KOLON SPORT Hannam Store / studio fragment. Image: © Kim Donggyu

Here, solutions such as the windows-shelf doors stand out, or a more angular design at the entrance that draws the eye and invites the body inside, as well as the application of different materials, colors and lights that attract the clients.

Livraria da Vila / Isay Weinfeld. Image: ©Leonardo Finotti

The Store as a Showcase

When the entire store is designed to be exposed, it can become a great showcase, allowing visual interaction between the interior and exterior space through its permeability.

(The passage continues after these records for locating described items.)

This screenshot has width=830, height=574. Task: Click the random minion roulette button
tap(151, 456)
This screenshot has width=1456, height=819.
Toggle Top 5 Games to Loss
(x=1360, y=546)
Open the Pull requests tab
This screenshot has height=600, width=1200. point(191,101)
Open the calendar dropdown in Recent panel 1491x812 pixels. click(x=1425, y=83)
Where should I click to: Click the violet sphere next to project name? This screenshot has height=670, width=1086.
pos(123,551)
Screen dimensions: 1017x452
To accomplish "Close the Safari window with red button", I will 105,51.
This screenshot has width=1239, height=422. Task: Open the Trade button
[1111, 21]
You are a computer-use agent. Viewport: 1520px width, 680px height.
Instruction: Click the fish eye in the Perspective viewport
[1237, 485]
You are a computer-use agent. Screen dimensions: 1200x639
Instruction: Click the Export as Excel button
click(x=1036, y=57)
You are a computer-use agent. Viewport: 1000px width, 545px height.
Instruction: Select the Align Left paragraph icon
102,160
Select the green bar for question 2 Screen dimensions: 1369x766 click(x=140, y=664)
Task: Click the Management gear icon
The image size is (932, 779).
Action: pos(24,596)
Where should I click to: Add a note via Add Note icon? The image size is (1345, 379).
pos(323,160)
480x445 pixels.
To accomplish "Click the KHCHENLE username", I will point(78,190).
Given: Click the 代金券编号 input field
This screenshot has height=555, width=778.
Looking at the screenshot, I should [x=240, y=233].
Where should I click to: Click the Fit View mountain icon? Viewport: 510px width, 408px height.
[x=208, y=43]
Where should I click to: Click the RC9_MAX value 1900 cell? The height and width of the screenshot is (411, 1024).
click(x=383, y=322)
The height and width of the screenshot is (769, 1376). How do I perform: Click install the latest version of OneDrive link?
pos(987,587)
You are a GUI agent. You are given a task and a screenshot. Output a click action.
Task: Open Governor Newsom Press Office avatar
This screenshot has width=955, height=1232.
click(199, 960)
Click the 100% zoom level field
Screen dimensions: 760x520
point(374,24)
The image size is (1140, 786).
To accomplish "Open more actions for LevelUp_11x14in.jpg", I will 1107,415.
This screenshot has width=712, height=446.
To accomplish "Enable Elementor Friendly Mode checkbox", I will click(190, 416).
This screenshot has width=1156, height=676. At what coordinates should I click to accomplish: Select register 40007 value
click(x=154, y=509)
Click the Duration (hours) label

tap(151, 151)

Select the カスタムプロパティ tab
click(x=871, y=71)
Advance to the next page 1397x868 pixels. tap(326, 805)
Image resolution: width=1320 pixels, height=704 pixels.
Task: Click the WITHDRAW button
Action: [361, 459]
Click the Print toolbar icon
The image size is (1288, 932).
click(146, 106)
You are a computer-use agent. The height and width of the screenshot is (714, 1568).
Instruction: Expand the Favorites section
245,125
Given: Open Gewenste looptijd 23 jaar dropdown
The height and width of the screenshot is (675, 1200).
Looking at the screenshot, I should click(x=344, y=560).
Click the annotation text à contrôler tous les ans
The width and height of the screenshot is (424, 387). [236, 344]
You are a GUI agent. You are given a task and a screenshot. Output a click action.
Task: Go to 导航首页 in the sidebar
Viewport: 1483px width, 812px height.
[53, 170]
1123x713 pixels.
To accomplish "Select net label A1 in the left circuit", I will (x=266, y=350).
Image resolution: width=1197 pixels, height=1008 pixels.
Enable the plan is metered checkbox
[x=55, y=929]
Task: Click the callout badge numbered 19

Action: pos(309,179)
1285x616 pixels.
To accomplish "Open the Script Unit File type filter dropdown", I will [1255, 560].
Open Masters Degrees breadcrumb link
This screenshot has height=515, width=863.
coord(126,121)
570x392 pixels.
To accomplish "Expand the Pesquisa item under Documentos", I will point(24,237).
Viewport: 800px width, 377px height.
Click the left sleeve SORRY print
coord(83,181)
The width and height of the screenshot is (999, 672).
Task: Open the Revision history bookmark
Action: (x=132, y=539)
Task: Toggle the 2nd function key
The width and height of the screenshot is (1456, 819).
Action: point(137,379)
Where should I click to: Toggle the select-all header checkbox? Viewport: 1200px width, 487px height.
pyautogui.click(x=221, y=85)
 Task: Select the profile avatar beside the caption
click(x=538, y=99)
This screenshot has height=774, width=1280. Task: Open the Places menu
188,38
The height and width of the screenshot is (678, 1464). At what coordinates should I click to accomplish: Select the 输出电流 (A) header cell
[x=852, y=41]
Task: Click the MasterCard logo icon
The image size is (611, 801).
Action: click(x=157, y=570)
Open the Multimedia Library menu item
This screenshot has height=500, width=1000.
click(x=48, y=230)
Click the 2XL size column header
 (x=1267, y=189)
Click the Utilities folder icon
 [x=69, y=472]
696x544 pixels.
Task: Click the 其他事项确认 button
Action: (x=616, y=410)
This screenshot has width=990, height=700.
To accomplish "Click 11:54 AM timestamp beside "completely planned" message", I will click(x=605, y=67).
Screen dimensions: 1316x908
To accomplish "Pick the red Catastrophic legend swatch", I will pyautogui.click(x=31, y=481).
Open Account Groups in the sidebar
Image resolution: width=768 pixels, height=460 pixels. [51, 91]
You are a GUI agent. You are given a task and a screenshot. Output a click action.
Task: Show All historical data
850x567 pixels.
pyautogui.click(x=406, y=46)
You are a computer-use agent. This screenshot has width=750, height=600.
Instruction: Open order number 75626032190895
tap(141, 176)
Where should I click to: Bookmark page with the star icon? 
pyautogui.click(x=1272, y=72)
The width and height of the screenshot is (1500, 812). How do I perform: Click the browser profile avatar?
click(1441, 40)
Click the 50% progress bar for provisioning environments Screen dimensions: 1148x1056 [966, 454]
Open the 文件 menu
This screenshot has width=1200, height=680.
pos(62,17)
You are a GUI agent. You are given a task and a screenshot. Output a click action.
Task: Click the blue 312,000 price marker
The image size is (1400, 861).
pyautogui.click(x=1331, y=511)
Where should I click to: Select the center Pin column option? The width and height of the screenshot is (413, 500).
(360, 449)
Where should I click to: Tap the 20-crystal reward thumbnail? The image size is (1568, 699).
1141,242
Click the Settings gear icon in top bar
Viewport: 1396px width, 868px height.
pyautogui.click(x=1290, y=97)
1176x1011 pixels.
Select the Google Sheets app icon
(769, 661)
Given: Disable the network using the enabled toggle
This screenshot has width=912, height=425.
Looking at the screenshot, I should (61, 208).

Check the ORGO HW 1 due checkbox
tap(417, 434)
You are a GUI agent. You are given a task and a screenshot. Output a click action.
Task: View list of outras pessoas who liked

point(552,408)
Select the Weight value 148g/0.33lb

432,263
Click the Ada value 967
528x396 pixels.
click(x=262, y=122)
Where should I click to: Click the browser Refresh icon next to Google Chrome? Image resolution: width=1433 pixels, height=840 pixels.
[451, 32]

Polette Paris Store / zU-studio. Image: © Maxime Meignen

In this case, investing in a captivating interior design or innovating in the way products are displayed are some of the possible keys to success.

Loja Westwing Ipanema / SuperLimão. Image: © Maíra Acayaba

Arouse Curiosity

What’s more interesting than something slightly hidden? One of the alternatives to attract customers is to create a certain mystery from the window.

X11 Flagship Store / BloomDesign. Image: © Haha Lu

The appeal can be conceptual, bringing some messages while hiding the products, or more traditional, when small openings are created on the facade that allow peeks into the store interior.

Nic’s Planet / Mur Mur Lab. Image: © Unitu, Yang Liu

Innovate in the Format

To attract attention or even be more discreet, going beyond the classic flat window can be a good solution, after all, the architectural presentation can demonstrate the creativity of a brand from the very first moment.

Zak Ik Store / Roth-Architecture. Image Cortesy of Roth-Architecture

Therefore, looking from different angles, bringing elements of landscaping together with the products on display or innovating through a more organic design, may be some of the answers for those looking for a unique image.

Loja Mula Preta / EMA – Escritório Metropolitano de Arquitetura. Image: © Leonardo Finotti

Revisit Classics

Finally, it is worth remembering that a classic will always be a classic and will hardly fail. To ensure its potential and keep it contemporary, it is worth paying attention to some details such as well-designed furniture or the way in which the mannequins are used, after all, it is always possible to add a touch of originality if we think a little outside the box.

Arts & Science Store / CASE-REAL. Image: © Hiroshi Mizusaki

Or even the architecture of the store itself can have a certain protagonism that, from the contrast with the showcase, highlights them as a whole, arousing the interest of those who see them.